An endearing laugh echoes in my head as I replay my last memory of her. I am trying to impress her with my soccer skills as I move the ball up field. My goofy attempts at foot and eye coordination bring her a smile, and I can’t help but feel acceptance and warmth.

10 years later, a memory of a small scrimmage iconifies soccer cleats and green grass.

It is Halloween night 2005, and I am thinking about the previous morning.

The air was thin and the grass on the school courtyard was firm. Before my hand even reached the front door of the school, a face turned to me and said, “Did you hear about Taylor?” I turned my head anticipating to hear middle school gossip, but instead heard the most obtrusive combination of words.

“She died.”

The comment blindsided me. It felt like someone was trying to shove spam into a gogurt. The thought of death mixing with my reality was abhorrent, and I immediately rejected it. Once I saw the sincerity of his words, the chatter in the halls faded to white noise. I watched him hurry off to class as the bell rang. Unfazed by the morning rush, I stood shell shocked.

My 8th grade English homework is lying abandoned on the dining table. I have spent the past few hours trying to make sense of her mortality. Her personality embodied such boldness that it seems impossible to think it disappeared. As a 13 year old philosopher, I confidently set out to solve the problem. I go back and forth between proofs; a series of “ifs”, “therefore’s” and diagrams. As time presses on, my frustration and grief increase.

With my adolescent head still buried in the couch, my mind scrambles to find answers.

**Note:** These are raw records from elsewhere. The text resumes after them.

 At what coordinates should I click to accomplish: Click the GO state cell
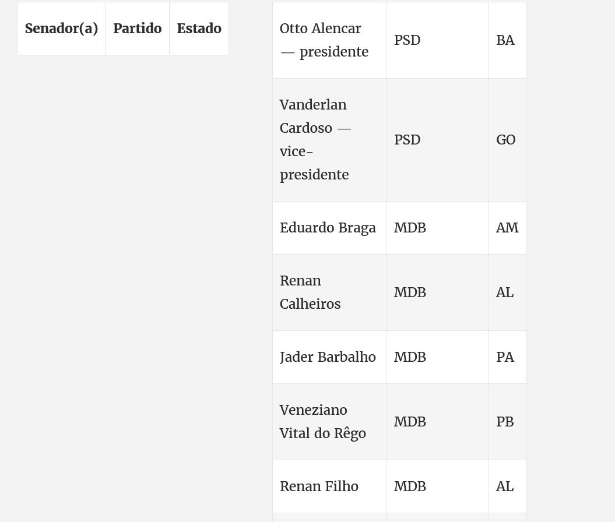508,140
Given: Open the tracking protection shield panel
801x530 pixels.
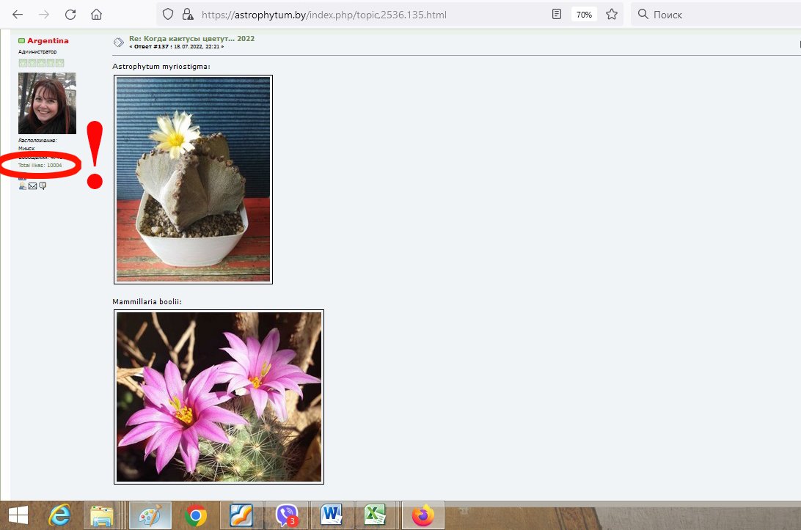Looking at the screenshot, I should [x=168, y=15].
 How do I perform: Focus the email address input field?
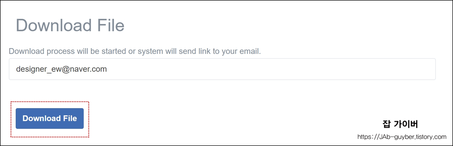[x=222, y=69]
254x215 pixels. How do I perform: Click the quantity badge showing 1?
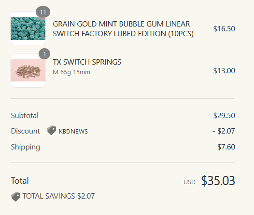click(x=44, y=54)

It is as if I have been confronted with a test question that I was not prepared for. I nervously play with a number two pencil as my mind sprints to find an answer. I’m not sure if my attempts to solve humanities deepest questions are courageously optimistic, or arrogantly hubris. Confronted with the limitations of an adolescent mind, I make a rash decision.

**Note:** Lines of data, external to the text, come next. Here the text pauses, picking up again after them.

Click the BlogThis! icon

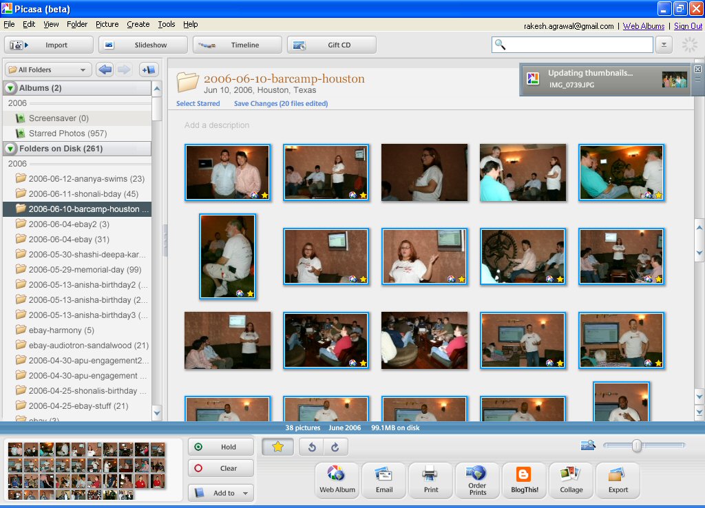coord(524,480)
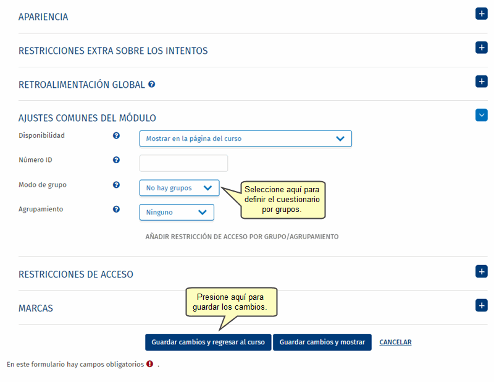The image size is (494, 382).
Task: Click help icon beside Número ID
Action: tap(116, 160)
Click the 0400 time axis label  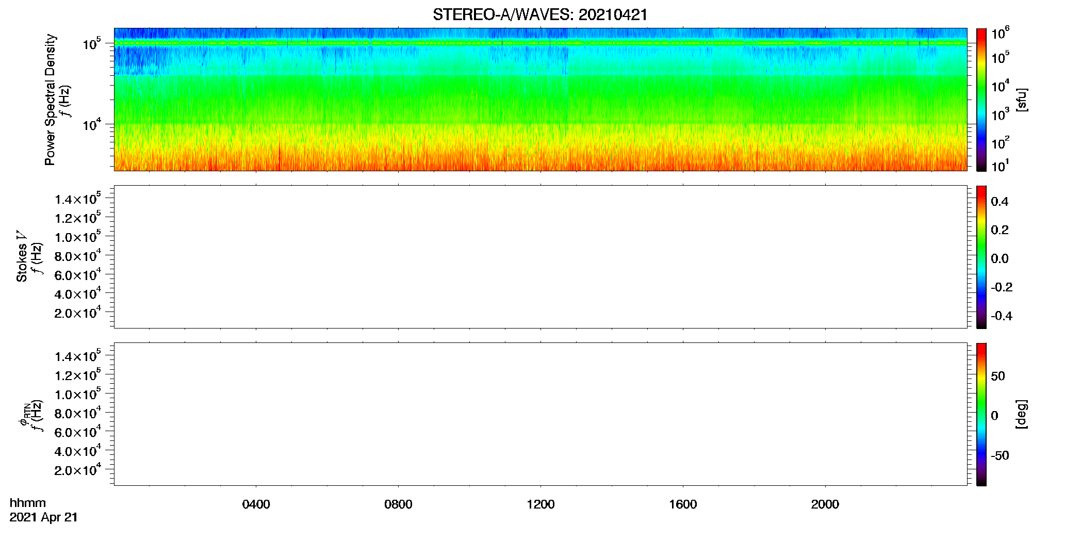click(256, 504)

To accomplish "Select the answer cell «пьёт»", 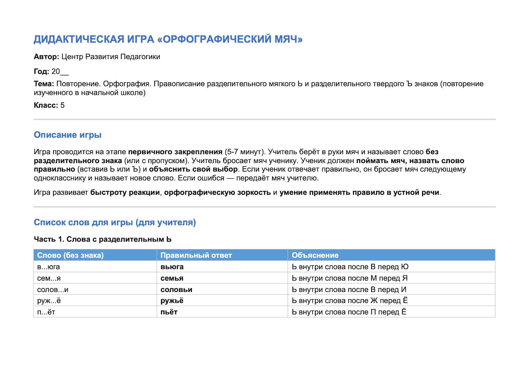I will click(222, 312).
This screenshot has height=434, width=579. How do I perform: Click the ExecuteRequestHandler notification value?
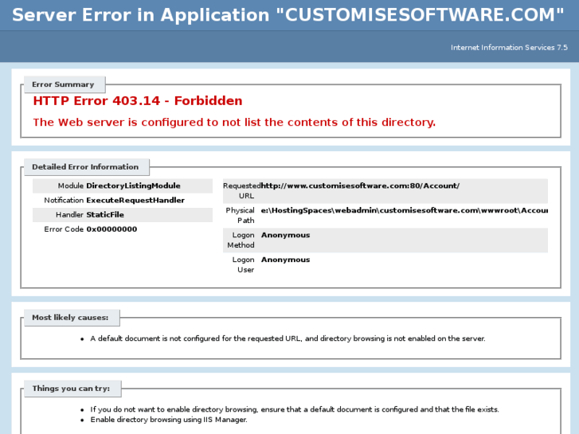click(135, 200)
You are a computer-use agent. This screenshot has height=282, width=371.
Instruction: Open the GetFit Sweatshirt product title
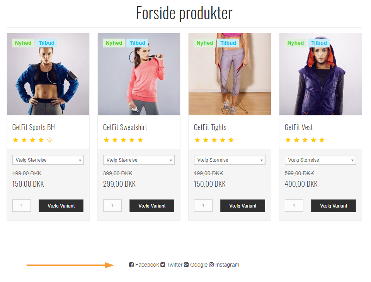pyautogui.click(x=125, y=127)
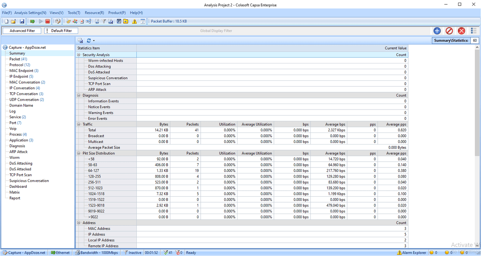Open the alarm warning triangle icon in toolbar
The height and width of the screenshot is (256, 481).
(134, 21)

I choose to settle with darkness. All my attempts to explain life after death and God leave me unsatisfied. Rather than live a life of doubt and disappointment, I choose to accept the worst case scenario:

There is nothing after.

My 80’s Sony Portable radio player is playing Knocking on Heaven’s Door by Bob Dylan. This black and silver rectangle sits symbolizing my adolescence; a period of Classic Rock, Harry Potter and stolen street signs. A timeless era unstained by the reality of death; a mischievous innocence.

Bob Dylan’s heaven is swinging off of my radio’s antenna.

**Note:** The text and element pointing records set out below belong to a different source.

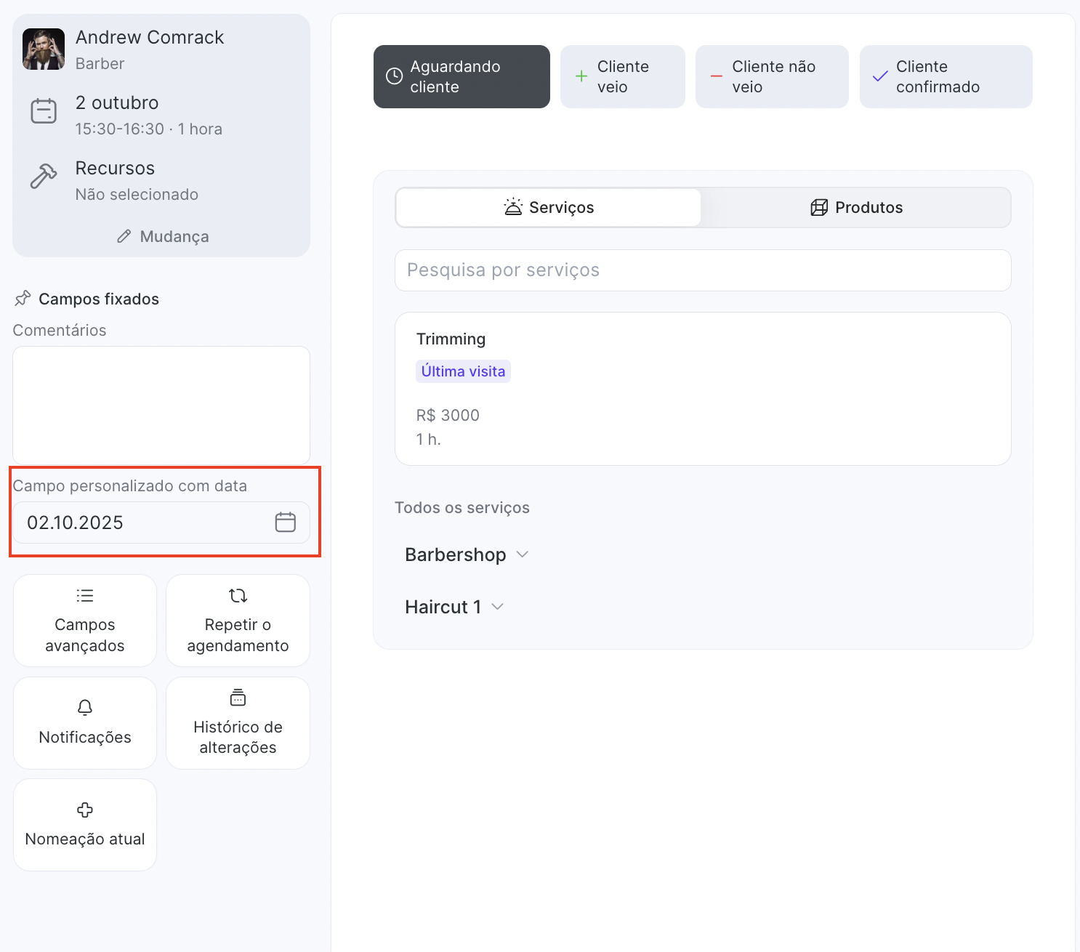This screenshot has width=1080, height=952.
Task: Click the bell icon for Notificações
Action: [x=85, y=707]
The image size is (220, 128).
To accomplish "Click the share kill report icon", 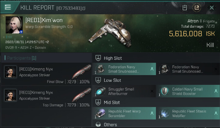I will click(x=197, y=8).
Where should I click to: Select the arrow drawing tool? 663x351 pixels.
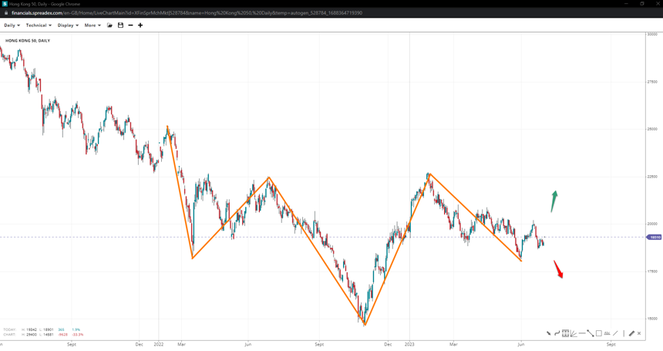(549, 333)
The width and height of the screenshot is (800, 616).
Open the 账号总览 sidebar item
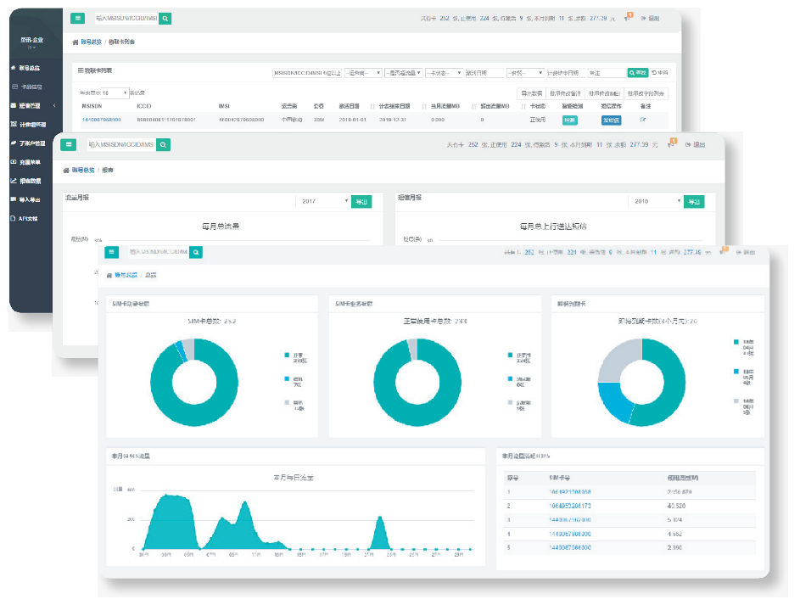pos(27,67)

My eyes have been shut for so long, I forget that my face is buried in the couch. There is a moment of deafening silence as I stare into the recesses of my head. A warm breeze moves through my spine, and I can hear the darkness sway with the wind.

It sounds thin and artificial.

No longer intimidated by it, my chest swells with courage and I clinch my fists. I listen to the darkness move with the breeze, and remember that hope is tangible. It moves with the wind and whispers in the dark. The thought that there is something incredibly beautiful beyond that inconspicuous darkness inspires a different fear. I don’t want to miss out on beauty.

Like the plaster horizon of The Truman Show, the unknown holds the potential of true love and beaches in Fuji. My pride rails against the status quote, and I refuse to be deceived by flimsy darkness. In desperate protest, I abandon proofs and diagrams for faith.

What if “Enlightenment Thinking” is playing us for fools? It has developed a monopoly on truth by selling the peasants that came before it as blind sheep. Like a once famous naked emperor, The Enlightenment parades its reason through the streets by demeaning the vision of its subjects. In truth, its arrogance and pride blinds it from what a small child can so clearly see.

Uninhibited by the physical limitations of my mind, I stretch out my hand with the anticipation that beauty will stretch back.

It does.

It isn’t a warm fuzzy feeling in the pit of my stomach, and it isn’t a vivid vision or audible voice. I open my eyes and existence demands hope. I went from trying to explain the existence of a deity, to listening to God give cadence to existence. Faith is like listening to Jazz. It doesn’t need to make sense to enjoy it.

 

 

 

Taylor,

Whenever doubt creeps into the cracks of my mind, I visit your smile. Thank you for continually reminding me that there is beautiful hope.

With warm regards,

That lanky 8th grader that couldn’t steal the soccer ball from you.